A Empresa Brasileira de Pesquisa Agropecuária (Embrapa) iniciou neste mês um projeto voltado à antecipação e ao monitoramento de riscos climáticos na agricultura. Batizada de “Do risco à decisão: soluções inteligentes para antecipação e monitoramento de riscos climáticos na agricultura”, a iniciativa terá duração de 48 meses e reúne 39 pesquisadores e analistas de 15 unidades da instituição, sob coordenação da Embrapa Agropecuária Oeste.

O projeto recebeu investimento inicial de R$ 2 milhões da Embrapa e permanece aberto à cooperação técnica e financeira com outras instituições.

Segundo o pesquisador e coordenador da iniciativa, Danilton Luiz Flumignan, o objetivo é ampliar a capacidade de resposta do setor agropecuário diante dos eventos climáticos extremos. “Queremos fortalecer a capacidade do setor agrícola brasileiro de prevenir perdas e tomar decisões mais assertivas diante de eventos climáticos adversos”, aponta.

As ações terão foco em culturas estratégicas para o agronegócio brasileiro, como soja, milho e trigo, além de arroz, feijão-comum, feijão-caupi, mandioca, uva e maçã. Entre os principais riscos avaliados estão a seca e as geadas, fenômenos que figuram entre as principais causas de perdas de produtividade no campo.

Três frentes de atuação

O projeto está estruturado em três eixos. O primeiro prevê o desenvolvimento de indicadores e metodologias para análise de risco climático, incluindo sistemas de alerta precoce capazes de antecipar eventos adversos e subsidiar a tomada de decisões.

A segunda frente será dedicada ao monitoramento das perdas agrícolas por meio de modelos biofísicos de simulação, que permitirão estimar, em tempo quase real, os impactos do clima sobre a produtividade das lavouras.

Já a terceira etapa reunirá bases de dados, ferramentas analíticas e modelos de simulação em um ambiente digital, que servirá de base para uma plataforma de gestão de riscos climáticos.

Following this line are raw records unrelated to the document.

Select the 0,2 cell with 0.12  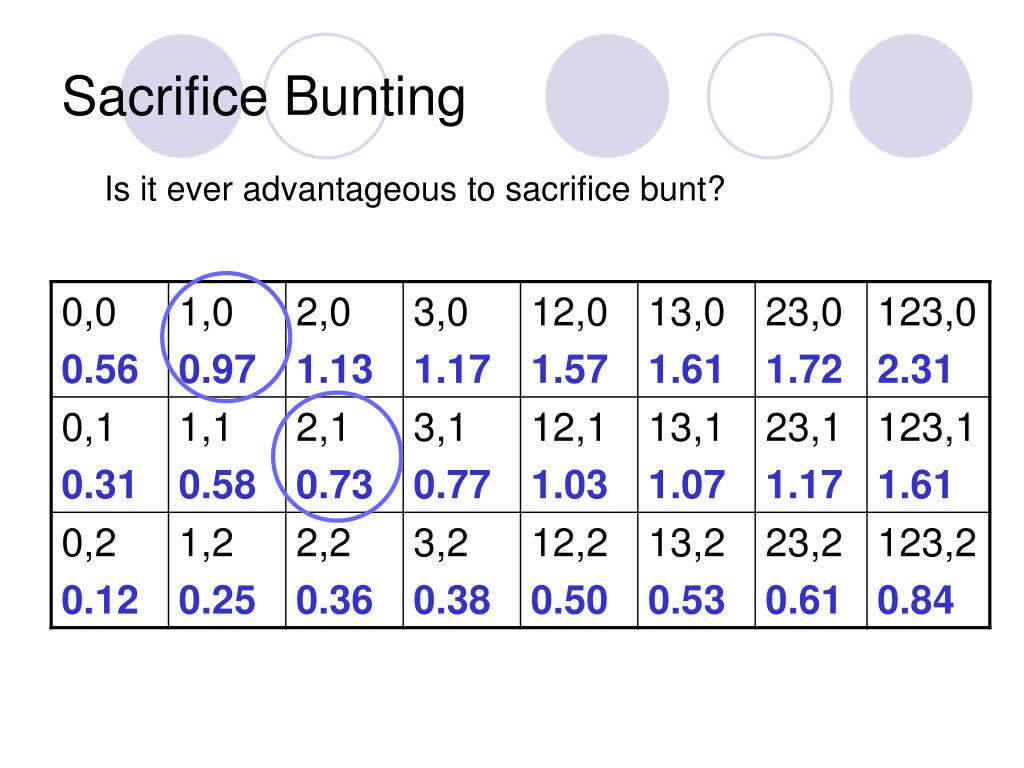(x=110, y=570)
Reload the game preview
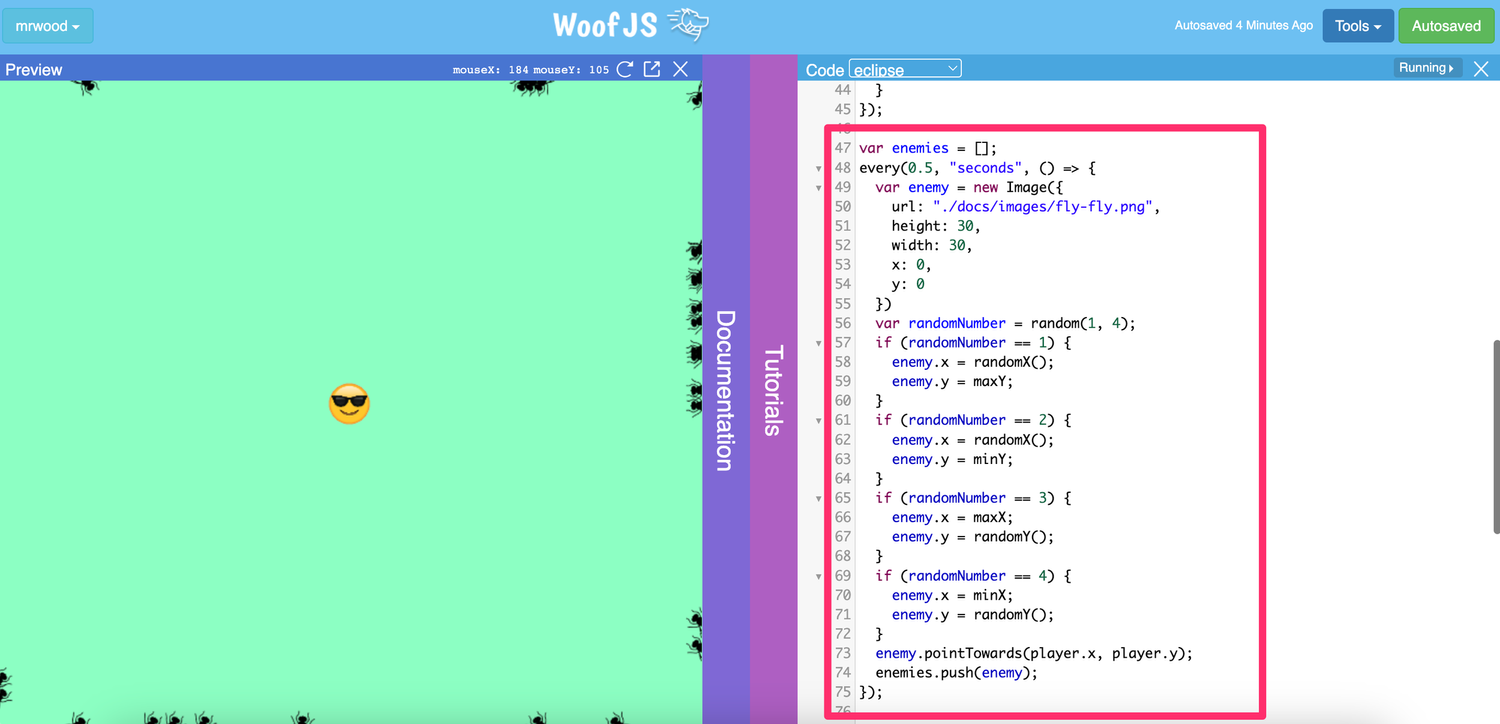Image resolution: width=1500 pixels, height=724 pixels. 625,69
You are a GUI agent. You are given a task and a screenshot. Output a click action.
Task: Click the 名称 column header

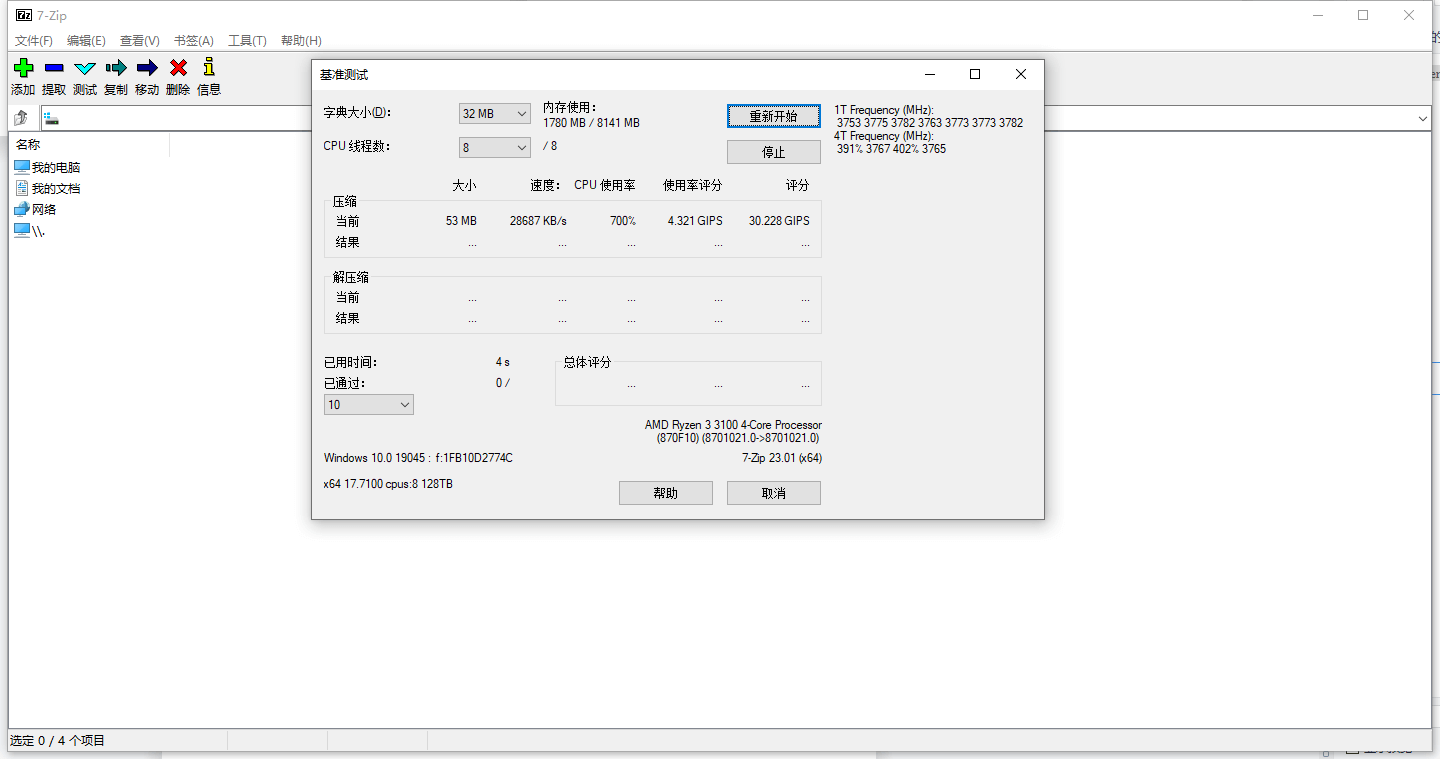28,145
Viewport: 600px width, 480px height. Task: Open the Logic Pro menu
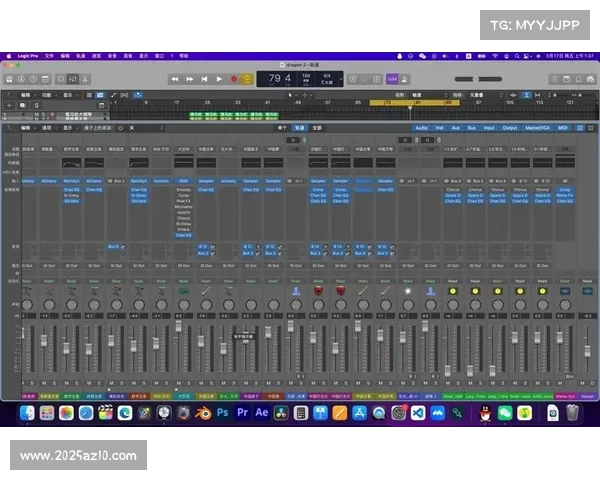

Segundo Flumignan, a expectativa é que a ferramenta ofereça painéis de visualização e análises para apoiar produtores rurais, gestores públicos e instituições financeiras. “Uma das metas é criar uma plataforma digital integrada para gestão de riscos climáticos na agricultura brasileira, fundamentada em dados e ciência”, ressalta.

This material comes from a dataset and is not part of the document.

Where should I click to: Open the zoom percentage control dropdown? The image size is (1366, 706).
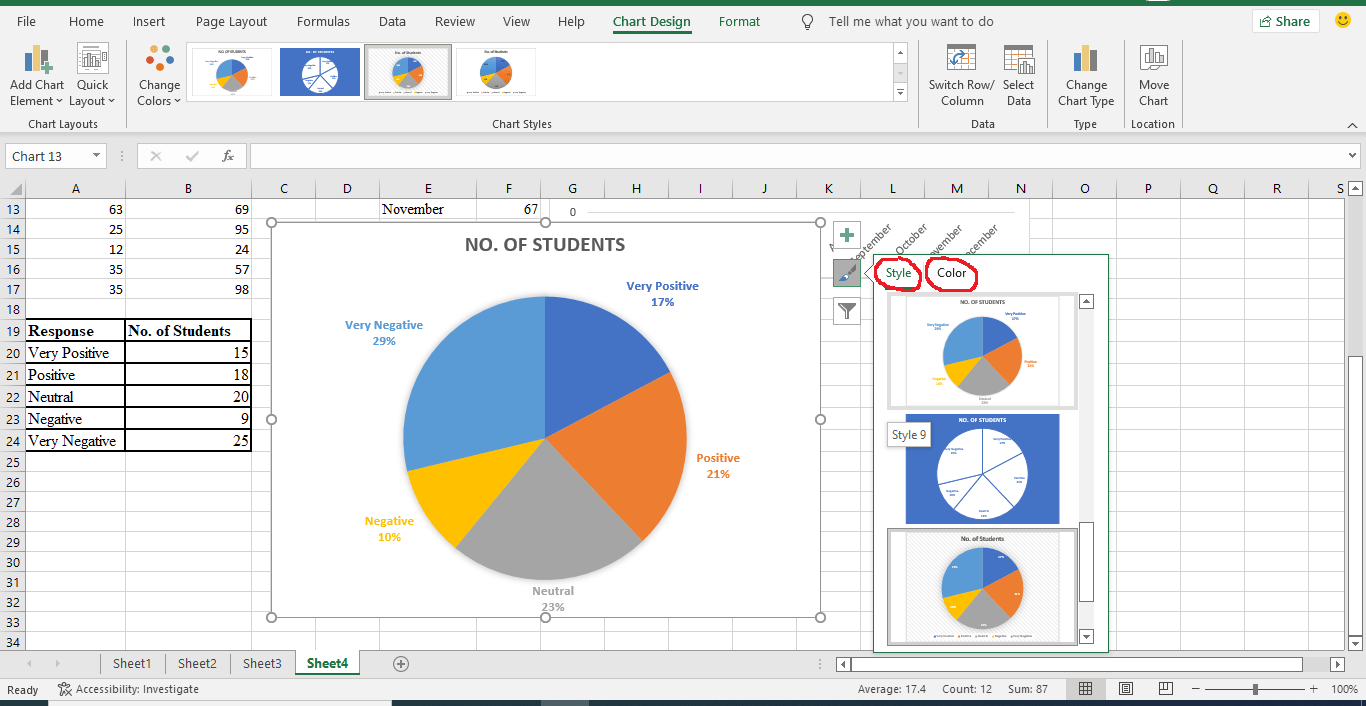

De acordo com o pesquisador, a proposta é adotar uma abordagem preventiva, antecipando possíveis impactos climáticos e contribuindo para a adaptação dos sistemas produtivos. A expectativa é que os resultados também possam subsidiar políticas públicas voltadas ao seguro rural, ao crédito agrícola e ao acompanhamento do desempenho da agropecuária.

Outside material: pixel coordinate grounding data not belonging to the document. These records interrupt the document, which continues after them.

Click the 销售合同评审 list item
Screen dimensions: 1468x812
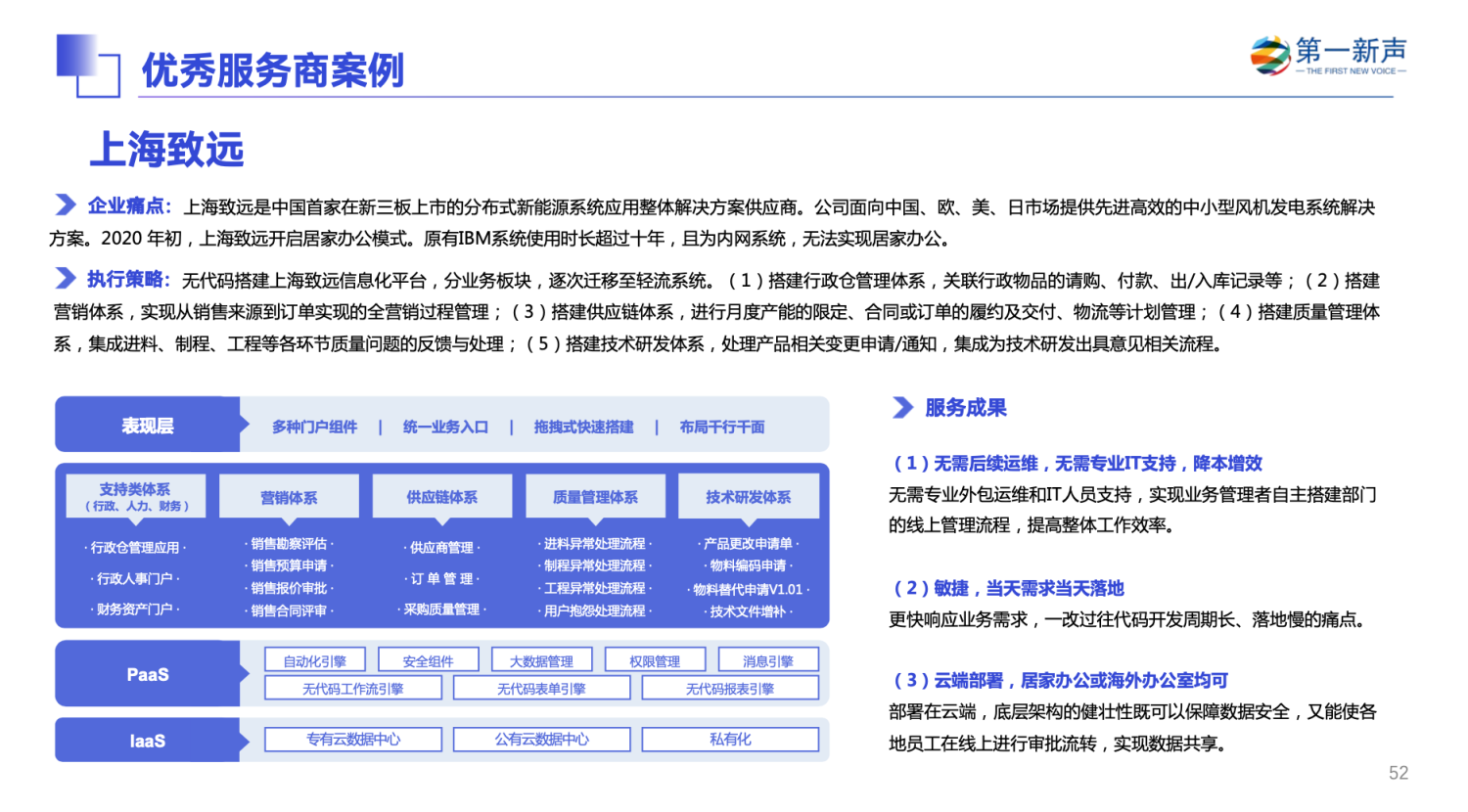[x=289, y=610]
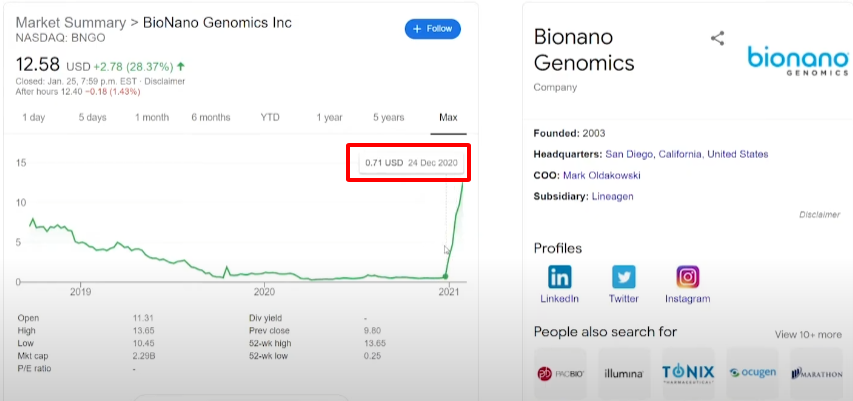Open the San Diego, California headquarters link
Viewport: 853px width, 401px height.
[x=687, y=154]
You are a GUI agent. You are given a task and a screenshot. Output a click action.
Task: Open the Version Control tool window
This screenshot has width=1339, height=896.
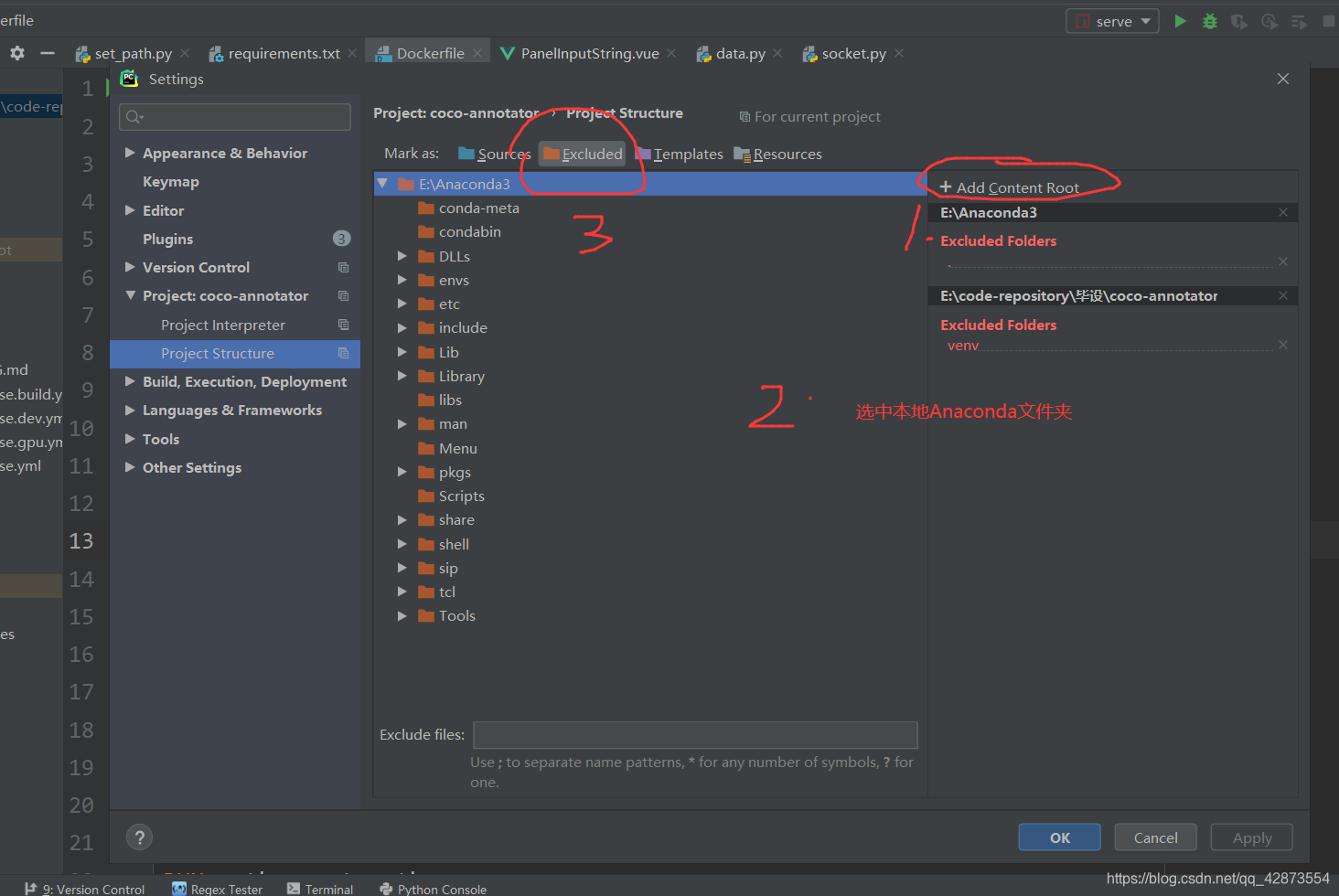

O projeto será integrado a iniciativas já existentes, como o Zoneamento Agrícola de Risco Climático (Zarc), ampliando a capacidade de análise e resposta aos efeitos das mudanças no clima.

Rede reúne 15 unidades da Embrapa

Para o diretor de Pesquisa e Desenvolvimento da Embrapa, Clenio Pillon, o aumento da frequência de eventos climáticos extremos exige ferramentas capazes de transformar dados em informações para a tomada de decisão.

Segundo ele, a integração de especialistas de diferentes áreas permitirá desenvolver soluções voltadas à redução de perdas, ao aperfeiçoamento de políticas públicas e ao fortalecimento da sustentabilidade da produção agropecuária.

O projeto reúne pesquisadores das unidades Agropecuária Oeste, Agricultura Digital, Agrossilvipastoril, Arroz e Feijão, Cerrados, Clima Temperado, Mandioca e Fruticultura, Meio Ambiente, Meio-Norte, Milho e Sorgo, Soja, Solos, Trigo, Uva e Vinho, além da Gerência-Geral de Pesquisa e Desenvolvimento da Embrapa.